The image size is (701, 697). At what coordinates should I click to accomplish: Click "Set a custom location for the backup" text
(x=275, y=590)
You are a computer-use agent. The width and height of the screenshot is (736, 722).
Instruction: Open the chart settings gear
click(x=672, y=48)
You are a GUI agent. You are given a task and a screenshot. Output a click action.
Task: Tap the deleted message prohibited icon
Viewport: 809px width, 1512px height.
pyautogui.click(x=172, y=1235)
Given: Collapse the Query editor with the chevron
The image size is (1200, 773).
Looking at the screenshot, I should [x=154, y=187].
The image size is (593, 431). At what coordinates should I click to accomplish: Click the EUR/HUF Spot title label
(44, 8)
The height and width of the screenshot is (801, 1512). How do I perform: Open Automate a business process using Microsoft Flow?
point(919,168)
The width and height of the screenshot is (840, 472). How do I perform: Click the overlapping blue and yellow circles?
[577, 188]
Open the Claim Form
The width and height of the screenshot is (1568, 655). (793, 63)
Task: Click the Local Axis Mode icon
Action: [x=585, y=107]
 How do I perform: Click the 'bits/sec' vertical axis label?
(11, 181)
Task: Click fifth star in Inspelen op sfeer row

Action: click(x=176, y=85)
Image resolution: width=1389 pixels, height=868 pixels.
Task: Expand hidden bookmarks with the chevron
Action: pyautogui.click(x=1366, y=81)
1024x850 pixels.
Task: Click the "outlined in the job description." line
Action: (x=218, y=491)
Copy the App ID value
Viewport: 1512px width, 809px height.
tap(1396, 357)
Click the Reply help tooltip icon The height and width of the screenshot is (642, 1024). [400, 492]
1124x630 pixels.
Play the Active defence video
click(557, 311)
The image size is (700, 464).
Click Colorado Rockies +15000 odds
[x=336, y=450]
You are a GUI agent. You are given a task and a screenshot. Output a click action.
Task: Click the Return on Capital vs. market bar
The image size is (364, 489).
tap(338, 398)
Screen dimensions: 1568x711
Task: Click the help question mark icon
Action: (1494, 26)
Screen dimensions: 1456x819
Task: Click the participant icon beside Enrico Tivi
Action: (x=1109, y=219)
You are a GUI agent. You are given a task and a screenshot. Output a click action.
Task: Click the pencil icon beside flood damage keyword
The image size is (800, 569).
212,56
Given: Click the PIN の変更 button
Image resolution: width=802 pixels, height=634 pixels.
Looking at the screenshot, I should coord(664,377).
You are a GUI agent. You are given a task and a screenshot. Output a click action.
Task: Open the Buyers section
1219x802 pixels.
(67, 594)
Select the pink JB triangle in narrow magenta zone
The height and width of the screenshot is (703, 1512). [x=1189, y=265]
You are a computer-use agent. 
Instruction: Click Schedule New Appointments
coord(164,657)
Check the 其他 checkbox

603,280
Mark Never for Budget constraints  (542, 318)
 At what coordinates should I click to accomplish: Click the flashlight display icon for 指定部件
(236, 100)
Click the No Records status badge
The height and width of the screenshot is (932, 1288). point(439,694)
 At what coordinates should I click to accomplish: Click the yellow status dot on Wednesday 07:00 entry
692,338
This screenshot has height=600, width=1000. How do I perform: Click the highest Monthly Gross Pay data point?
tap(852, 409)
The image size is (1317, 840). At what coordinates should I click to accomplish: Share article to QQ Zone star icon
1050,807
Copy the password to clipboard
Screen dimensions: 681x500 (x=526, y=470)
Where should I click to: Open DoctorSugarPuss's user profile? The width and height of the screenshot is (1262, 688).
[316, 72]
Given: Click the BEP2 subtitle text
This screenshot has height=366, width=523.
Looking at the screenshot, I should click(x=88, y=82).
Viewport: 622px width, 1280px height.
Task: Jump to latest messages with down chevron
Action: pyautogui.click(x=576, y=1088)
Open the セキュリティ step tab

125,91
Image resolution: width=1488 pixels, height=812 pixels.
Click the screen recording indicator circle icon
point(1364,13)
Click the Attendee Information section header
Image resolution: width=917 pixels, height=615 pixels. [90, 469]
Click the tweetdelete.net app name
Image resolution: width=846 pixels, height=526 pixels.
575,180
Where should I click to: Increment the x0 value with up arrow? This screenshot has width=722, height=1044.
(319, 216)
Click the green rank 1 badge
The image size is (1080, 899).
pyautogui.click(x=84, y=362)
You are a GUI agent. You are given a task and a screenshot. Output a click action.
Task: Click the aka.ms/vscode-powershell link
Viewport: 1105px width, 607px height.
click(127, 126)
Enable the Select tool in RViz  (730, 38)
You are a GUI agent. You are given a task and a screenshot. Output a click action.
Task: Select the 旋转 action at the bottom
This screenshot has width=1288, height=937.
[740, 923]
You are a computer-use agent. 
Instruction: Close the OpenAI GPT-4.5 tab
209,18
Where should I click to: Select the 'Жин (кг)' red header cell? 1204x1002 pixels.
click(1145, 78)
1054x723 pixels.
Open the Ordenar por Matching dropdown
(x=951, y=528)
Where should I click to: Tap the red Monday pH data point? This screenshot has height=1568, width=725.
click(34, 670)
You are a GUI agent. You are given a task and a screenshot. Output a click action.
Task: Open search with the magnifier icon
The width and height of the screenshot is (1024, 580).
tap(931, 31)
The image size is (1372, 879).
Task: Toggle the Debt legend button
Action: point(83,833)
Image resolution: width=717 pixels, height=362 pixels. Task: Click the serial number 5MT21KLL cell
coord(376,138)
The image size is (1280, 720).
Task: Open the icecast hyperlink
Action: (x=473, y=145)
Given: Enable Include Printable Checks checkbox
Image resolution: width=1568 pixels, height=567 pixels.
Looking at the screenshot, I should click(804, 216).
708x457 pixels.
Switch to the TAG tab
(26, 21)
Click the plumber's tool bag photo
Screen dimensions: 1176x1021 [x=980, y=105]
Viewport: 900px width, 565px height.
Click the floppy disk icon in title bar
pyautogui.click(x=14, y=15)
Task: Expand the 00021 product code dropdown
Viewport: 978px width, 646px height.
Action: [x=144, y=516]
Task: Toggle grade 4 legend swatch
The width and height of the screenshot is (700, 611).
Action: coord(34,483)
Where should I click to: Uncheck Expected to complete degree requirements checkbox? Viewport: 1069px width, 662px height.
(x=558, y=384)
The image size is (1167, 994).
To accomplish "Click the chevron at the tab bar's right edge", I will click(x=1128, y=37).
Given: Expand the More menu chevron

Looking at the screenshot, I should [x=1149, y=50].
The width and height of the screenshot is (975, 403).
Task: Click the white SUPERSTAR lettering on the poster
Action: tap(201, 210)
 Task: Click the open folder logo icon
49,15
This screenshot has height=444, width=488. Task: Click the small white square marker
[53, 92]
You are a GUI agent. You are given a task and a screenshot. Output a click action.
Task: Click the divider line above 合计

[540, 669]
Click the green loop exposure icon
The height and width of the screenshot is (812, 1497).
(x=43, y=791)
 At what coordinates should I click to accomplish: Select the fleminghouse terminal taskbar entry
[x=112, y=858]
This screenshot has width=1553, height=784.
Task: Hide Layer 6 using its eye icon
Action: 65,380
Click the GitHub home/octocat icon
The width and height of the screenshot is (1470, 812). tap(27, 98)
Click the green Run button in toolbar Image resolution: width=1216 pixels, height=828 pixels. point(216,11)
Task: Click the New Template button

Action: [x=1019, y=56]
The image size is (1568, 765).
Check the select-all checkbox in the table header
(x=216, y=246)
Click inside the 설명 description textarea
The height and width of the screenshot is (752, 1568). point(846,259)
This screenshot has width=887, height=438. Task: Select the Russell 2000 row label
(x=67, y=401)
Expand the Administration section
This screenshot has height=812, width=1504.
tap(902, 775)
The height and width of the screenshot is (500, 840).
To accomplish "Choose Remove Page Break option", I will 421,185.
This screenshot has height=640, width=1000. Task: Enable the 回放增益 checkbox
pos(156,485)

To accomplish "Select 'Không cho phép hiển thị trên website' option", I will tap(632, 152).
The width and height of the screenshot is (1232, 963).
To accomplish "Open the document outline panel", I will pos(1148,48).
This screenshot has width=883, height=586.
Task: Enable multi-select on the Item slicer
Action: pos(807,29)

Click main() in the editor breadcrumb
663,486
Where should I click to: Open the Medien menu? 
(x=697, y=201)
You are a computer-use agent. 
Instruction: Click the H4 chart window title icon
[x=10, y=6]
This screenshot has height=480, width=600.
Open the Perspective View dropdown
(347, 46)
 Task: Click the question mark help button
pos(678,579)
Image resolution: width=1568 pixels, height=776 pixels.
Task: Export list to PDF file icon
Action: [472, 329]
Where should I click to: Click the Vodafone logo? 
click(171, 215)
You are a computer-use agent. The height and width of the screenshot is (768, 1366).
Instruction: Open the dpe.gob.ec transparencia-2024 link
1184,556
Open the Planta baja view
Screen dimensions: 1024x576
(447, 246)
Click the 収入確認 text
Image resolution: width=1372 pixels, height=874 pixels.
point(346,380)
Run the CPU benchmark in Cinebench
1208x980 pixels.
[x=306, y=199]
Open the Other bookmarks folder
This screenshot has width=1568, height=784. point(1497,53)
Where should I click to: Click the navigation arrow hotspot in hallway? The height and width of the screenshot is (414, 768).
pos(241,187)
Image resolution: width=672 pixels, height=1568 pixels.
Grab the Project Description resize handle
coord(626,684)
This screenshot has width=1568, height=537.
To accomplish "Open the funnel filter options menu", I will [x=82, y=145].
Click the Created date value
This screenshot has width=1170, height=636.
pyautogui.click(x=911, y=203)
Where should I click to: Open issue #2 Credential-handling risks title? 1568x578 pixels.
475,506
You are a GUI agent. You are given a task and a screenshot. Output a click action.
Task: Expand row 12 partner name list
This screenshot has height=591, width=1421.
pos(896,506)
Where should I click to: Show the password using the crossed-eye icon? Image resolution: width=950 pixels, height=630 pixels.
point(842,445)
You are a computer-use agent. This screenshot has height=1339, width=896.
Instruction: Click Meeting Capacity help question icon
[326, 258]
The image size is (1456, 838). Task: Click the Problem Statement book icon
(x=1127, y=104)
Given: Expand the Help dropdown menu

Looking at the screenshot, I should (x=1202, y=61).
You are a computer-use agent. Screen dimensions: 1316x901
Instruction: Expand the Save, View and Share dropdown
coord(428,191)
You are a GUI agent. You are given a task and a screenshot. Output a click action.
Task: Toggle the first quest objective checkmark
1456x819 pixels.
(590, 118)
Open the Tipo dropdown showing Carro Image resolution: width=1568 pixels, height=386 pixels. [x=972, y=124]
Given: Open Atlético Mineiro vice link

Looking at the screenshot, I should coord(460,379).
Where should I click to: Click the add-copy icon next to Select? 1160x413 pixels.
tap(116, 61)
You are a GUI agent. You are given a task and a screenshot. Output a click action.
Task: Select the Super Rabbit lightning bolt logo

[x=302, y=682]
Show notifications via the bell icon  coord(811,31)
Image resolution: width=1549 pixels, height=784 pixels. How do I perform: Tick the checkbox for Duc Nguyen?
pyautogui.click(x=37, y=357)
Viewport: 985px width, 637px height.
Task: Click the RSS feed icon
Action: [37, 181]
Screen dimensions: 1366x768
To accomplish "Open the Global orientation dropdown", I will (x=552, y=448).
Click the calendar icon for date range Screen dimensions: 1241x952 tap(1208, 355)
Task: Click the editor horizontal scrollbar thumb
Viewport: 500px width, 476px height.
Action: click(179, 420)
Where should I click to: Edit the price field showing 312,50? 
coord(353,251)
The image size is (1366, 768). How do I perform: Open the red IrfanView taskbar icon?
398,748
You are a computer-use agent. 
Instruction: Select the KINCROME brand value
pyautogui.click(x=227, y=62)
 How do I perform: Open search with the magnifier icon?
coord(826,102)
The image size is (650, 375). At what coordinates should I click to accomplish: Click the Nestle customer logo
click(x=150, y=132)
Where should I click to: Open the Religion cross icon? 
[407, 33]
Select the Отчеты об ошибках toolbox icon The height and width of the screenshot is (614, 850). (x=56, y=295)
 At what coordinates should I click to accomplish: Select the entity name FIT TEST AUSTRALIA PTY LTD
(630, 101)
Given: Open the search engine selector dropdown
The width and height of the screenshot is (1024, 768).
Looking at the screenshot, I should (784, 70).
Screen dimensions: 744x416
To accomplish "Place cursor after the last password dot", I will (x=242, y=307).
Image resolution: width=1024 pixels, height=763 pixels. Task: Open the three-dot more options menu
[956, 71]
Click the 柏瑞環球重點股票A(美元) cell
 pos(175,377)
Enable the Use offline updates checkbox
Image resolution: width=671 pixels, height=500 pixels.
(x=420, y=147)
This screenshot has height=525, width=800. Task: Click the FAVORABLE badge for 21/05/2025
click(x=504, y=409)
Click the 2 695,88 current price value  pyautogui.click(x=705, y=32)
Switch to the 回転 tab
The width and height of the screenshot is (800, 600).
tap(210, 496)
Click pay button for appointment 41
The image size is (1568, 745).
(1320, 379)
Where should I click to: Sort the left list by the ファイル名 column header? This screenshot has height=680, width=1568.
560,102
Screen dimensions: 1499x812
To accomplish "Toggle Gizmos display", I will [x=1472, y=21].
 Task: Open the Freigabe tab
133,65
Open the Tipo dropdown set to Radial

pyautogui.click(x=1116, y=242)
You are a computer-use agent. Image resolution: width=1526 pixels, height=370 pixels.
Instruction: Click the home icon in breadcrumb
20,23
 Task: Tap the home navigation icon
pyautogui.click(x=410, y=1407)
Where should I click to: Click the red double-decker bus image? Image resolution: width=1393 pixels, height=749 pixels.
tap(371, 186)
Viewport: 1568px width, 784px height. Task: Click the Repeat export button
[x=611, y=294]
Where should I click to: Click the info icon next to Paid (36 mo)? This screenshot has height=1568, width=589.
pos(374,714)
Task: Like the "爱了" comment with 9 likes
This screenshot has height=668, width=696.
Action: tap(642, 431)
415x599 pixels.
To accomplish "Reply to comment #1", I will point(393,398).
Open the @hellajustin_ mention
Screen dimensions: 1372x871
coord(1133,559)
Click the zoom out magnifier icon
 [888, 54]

*****

## TASK OBJECTIVE:
Can you copy the rows word for word, from the line with "Where should I click to: Select" to the line with "click(34, 670)"?

## TASK ANSWER:
Where should I click to: Select the 'Жин (кг)' red header cell? 1204x1002 pixels.
click(1145, 78)
1054x723 pixels.
Open the Ordenar por Matching dropdown
(x=951, y=528)
Where should I click to: Tap the red Monday pH data point? This screenshot has height=1568, width=725.
click(34, 670)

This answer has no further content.